“O número varia todos os meses – a contagem é mensal – e tendencialmente está a subir”, disse Sílvia Ferreira, coordenada da delegação regional do CASA, instituição que integra o grupo de trabalho responsável pela avaliação dos sem-abrigo no arquipélago, juntamente com a Associação Protetora dos Pobres, a Associação Conversa Amiga e a Assistência Médica Internacional.

Segundo a responsável, além dos 72 sem-abrigo, estão ainda sinalizadas 22 outras pessoas que dispõe apenas de um quarto rudimentar para pernoitar.

Quanto ao perfil das pessoas que vivem na rua, Sílvia Ferreira indicou que sofreu alterações desde 2008, ano em que o CASA iniciou a atividade na região autónoma, passando maioritariamente de idosos com patologias mentais para jovens na faixa etária dos 20 anos.

“Isto acontece devido às drogas químicas que são vendidas a 2,5 euros ou a cinco euros e que são legais”, alertou a responsável, vincando que a dependência destas substâncias transforma facilmente um jovem num sem-abrigo.

A situação, sublinha, é “grave” e carece de “medidas estruturais”.

“Quanto se encontram sob o efeito dessas drogas, ficam completamente alucinados, não conseguimos falar com eles. Houve semanas aqui complicadas, tivemos de chamar a polícia, queriam-nos bater. E não podemos fazer nada, a não ser esperar que o efeito passe”, lamentou.

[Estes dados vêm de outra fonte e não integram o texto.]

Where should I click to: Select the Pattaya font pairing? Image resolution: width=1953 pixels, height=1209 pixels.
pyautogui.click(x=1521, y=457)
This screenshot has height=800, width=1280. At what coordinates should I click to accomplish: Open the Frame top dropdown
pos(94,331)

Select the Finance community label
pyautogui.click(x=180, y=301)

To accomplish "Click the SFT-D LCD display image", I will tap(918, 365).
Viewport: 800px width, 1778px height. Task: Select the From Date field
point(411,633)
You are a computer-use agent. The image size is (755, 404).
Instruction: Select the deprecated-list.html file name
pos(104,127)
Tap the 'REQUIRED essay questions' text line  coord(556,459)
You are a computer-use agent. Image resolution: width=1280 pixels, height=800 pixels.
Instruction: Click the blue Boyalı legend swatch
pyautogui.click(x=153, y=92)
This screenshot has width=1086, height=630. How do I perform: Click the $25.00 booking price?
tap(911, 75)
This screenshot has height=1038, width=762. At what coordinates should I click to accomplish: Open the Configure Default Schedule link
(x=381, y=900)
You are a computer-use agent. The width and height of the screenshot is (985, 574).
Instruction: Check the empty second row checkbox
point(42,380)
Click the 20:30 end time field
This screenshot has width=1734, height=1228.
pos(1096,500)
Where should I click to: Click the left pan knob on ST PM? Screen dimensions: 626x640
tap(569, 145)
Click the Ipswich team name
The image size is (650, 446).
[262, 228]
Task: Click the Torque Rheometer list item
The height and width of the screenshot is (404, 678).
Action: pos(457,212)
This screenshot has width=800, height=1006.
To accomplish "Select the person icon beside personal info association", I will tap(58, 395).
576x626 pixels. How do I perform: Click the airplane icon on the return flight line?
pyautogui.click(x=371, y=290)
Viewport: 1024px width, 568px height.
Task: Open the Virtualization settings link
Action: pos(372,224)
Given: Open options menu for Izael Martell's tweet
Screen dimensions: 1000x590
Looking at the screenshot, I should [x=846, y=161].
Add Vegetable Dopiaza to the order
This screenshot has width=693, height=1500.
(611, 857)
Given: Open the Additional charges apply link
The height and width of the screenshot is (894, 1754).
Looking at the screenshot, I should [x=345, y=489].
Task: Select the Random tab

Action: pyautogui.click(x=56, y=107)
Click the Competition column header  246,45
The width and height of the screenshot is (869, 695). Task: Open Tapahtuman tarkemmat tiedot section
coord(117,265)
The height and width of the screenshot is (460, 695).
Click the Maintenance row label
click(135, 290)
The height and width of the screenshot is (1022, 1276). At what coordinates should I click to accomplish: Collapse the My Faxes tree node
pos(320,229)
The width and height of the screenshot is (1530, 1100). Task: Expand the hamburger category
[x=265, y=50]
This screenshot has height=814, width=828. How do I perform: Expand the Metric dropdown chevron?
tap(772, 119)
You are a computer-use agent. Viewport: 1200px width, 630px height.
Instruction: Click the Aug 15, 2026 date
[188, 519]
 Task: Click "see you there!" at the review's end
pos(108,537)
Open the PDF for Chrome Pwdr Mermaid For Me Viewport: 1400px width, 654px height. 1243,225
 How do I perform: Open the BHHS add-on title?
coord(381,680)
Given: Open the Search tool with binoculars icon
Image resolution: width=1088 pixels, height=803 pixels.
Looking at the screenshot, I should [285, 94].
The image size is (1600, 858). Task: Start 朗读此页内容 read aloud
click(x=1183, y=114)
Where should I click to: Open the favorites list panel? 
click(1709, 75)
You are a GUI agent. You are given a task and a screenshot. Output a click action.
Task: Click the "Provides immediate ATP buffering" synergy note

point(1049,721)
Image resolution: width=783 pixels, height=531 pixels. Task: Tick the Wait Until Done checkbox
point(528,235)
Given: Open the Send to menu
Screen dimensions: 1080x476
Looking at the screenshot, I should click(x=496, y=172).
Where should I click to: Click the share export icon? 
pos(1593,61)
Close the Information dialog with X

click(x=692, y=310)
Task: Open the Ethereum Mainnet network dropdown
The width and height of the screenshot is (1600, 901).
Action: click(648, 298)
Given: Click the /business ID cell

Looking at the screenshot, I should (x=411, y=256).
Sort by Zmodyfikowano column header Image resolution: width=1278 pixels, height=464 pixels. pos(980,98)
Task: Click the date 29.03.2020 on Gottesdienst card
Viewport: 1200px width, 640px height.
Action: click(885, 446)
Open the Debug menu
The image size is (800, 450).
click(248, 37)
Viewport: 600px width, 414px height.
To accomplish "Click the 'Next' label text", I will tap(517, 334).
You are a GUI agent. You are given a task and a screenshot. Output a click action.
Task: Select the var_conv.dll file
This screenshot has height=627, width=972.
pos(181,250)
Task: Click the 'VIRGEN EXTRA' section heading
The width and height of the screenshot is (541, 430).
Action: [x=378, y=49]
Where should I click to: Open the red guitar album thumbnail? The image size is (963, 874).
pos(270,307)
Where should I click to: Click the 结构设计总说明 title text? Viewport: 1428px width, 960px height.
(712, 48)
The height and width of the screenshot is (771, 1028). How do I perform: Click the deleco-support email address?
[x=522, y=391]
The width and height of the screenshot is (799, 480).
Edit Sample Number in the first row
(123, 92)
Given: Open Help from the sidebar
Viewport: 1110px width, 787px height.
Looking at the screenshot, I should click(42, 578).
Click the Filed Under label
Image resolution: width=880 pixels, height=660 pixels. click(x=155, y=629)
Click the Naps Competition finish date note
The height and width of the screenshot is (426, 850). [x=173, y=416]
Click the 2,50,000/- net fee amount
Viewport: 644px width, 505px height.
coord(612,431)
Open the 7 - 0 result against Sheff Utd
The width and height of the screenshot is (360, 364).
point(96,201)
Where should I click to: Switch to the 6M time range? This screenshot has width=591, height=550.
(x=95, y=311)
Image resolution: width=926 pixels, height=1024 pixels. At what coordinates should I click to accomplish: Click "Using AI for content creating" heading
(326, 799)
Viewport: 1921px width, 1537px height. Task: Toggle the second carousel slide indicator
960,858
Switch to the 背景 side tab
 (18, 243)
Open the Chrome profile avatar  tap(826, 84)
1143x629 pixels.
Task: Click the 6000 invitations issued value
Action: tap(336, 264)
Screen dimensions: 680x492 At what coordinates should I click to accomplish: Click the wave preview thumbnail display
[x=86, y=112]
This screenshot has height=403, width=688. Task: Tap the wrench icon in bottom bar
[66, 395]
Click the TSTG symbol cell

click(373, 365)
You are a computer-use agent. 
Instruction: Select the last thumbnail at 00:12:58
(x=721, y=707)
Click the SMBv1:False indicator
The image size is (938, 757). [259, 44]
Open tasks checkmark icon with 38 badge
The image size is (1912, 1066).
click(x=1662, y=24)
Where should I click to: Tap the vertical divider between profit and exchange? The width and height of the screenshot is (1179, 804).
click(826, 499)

A sede do Centro de Apoio ao Sem-Abrigo está instalada no interior de um parque de estacionamento à entrada da cidade, onde também funciona a cantina social, que serve pequenos-almoços de segunda a sexta-feira e jantares todos os dias.

Três vezes por semana são também entregues cabazes de compras mensais a famílias carenciadas, num total de 600 agregados, muitos em risco iminente de se tornarem sem-abrigo.

“Temos alguns casos de sucesso ao nível da reintegração e isso tem a ver com o acompanhamento e o elo de confiança que se cria entre a instituição, os voluntários e os utentes”, disse Sílvia Ferreira, afirmando que o processo decorre por vezes durante anos e sempre com “altos e baixos”.

A coordenadora do CASA destaca que, ao contrário das famílias carenciadas, o fenómeno dos sem-abrigo na região autónoma ocorre apenas no Funchal, embora muitas dessas pessoas possam ser originárias de outras zonas.

Quando iniciou a atividade no arquipélago, o Centro de Apoio ao Sem-Abrigo fornecia refeições quentes e embaladas nos arredores do Mercado dos Lavradores, no centro da capital madeirense, estendendo depois a sua ação aos concelhos de Santa Cruz (zona leste) e Ponta do Sol (zona oeste) no apoio a famílias carenciadas.

Atualmente funciona com quatro funcionários assalariados – coordenadora, assistente social, motorista e empregada – e 380 voluntários, responsáveis pela recolha de excedentes alimentares em vários hotéis e pastelarias e respetiva distribuição pelos utentes.